How Westlake Families Approach Charitable Giving and Tax Savings

Families in Westlake give generously and consistently, supporting their churches, the local schools, youth sports, and the causes that shape the community. Most write checks throughout the year and never think about the tax side of that generosity. That habit feels simple, but it often costs more than it should. With a little planning, the same families can give exactly what they already give and capture meaningful tax savings, simply by changing the timing and the form of each gift.

Why Steady Givers Often Miss the Deduction

The 2017 tax law raised the standard deduction sharply, and for a married couple it now sits near $32,200. You only benefit from deducting your charitable gifts when your itemized deductions climb above that line. A typical Westlake household with a paid-down mortgage, capped state and local taxes, and $8,000 in annual giving lands below the threshold, so the gifts produce no extra tax savings. You give every year, yet the code rewards you as if you gave nothing. The fix is to concentrate several years of giving into one year so your deductions clear the standard amount, then spread the actual gifts out over time.

Bunch Your Giving and Clear the Threshold

Bunching means combining what you would normally give over several years into one larger contribution. You make that contribution to a donor-advised fund, claim the full deduction in that year, and then recommend grants to your charities on your usual schedule. The community sees no change; your tax return tells a different story.

A family giving $8,000 a year never beats the standard deduction; bunching four years into one DAF clears it with room to spare.

A family that gives $8,000 a year never crosses the $30,000 line on its own. Bundle four years into a $32,000 contribution, and the family sails past the threshold in year one, itemizes, and captures real savings. In the following three years it takes the standard deduction and keeps granting $8,000 to the same organizations from the fund it already filled.

Choose the Right Asset to Give

How you fund a gift matters as much as when you give it. Writing a check works, but it is rarely the most efficient route. Two alternatives almost always do better. When you donate appreciated stock you have held more than a year, you avoid the capital gains tax you would owe on a sale and still deduct the full market value, so the charity receives the entire amount. And after age 70 and a half, a qualified charitable distribution sends money straight from your IRA to a charity, satisfies your required minimum distribution, never counts as taxable income, and lowers your adjusted gross income, which can ease taxes on Social Security and trim Medicare premiums.

The same $10,000 gift delivers a bigger benefit when funded with appreciated stock or routed through a QCD.

The chart compares three ways to give the same $10,000 for a household in the 24 percent bracket. Cash and a QCD both save income tax, but the QCD does it while trimming taxable income. Appreciated stock wins outright because it layers capital gains savings on top of the income tax deduction.
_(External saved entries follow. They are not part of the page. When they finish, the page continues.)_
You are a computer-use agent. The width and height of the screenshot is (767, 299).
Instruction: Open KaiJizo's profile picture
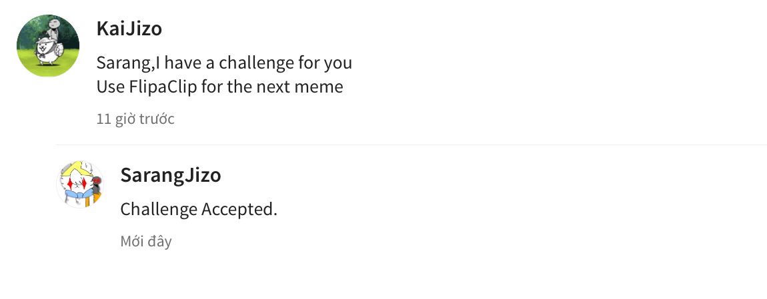[47, 46]
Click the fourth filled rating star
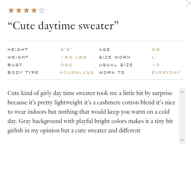This screenshot has width=191, height=177. (x=34, y=11)
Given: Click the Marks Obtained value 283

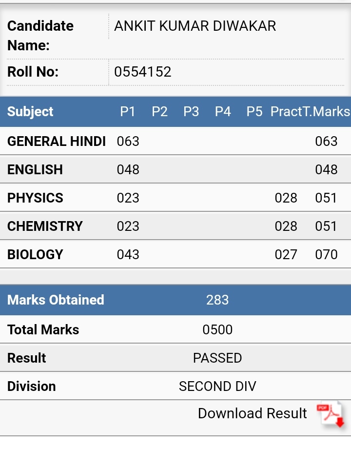Looking at the screenshot, I should pyautogui.click(x=217, y=300).
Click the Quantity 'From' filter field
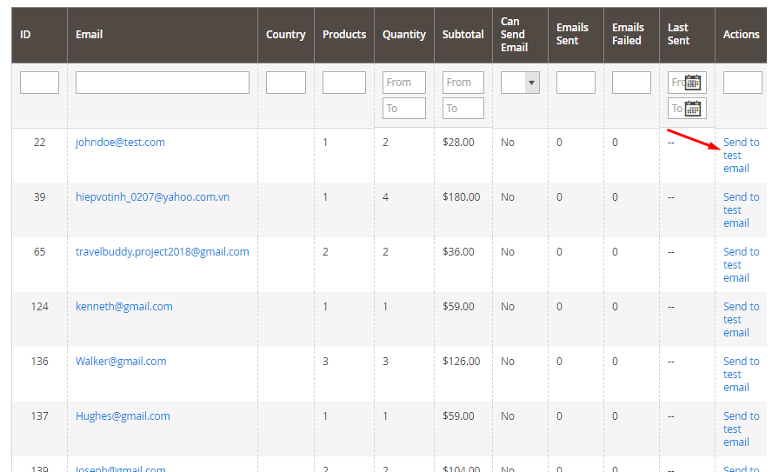779x472 pixels. [403, 83]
Put the Pieces Together Over Time

These strategies shine when you treat giving as a long-term plan rather than a year-by-year reflex. Commit to a steady level of support, fund a donor-advised fund every few years to capture the deduction, and grant the same amount to charities each year in between. The chart below shows the rhythm: you contribute in bunched years and grant steadily every year, so the charities feel a constant stream while you claim the deduction when it counts. This approach also simplifies your records, since each contribution generates a single receipt no matter how many charities you eventually support.
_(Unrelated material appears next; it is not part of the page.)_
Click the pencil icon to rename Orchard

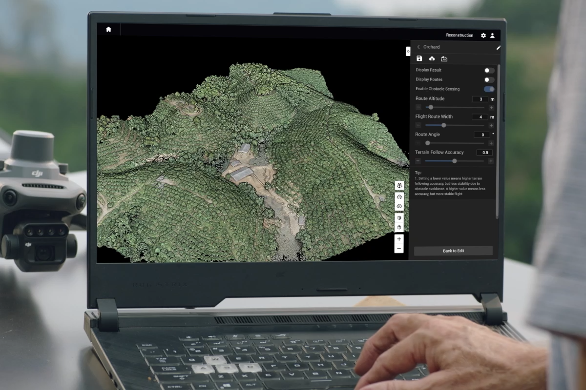(498, 48)
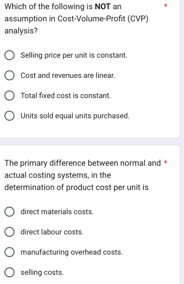Click the 'Total fixed cost is constant.' option text
184x284 pixels.
(66, 96)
A few habits make all of this routine. Review your expected gifts each fall and decide whether a bonus, a property sale, or a strong market year creates the right window to bunch. Lead with appreciated assets before reaching for the checkbook. And coordinate giving with your retirement income and required distributions, where small timing adjustments ripple into real savings. Generosity already defines this community; a modest amount of planning simply lets it stretch further, so the charities win, your family wins, and your giving becomes a deliberate part of your wealth plan rather than an afterthought.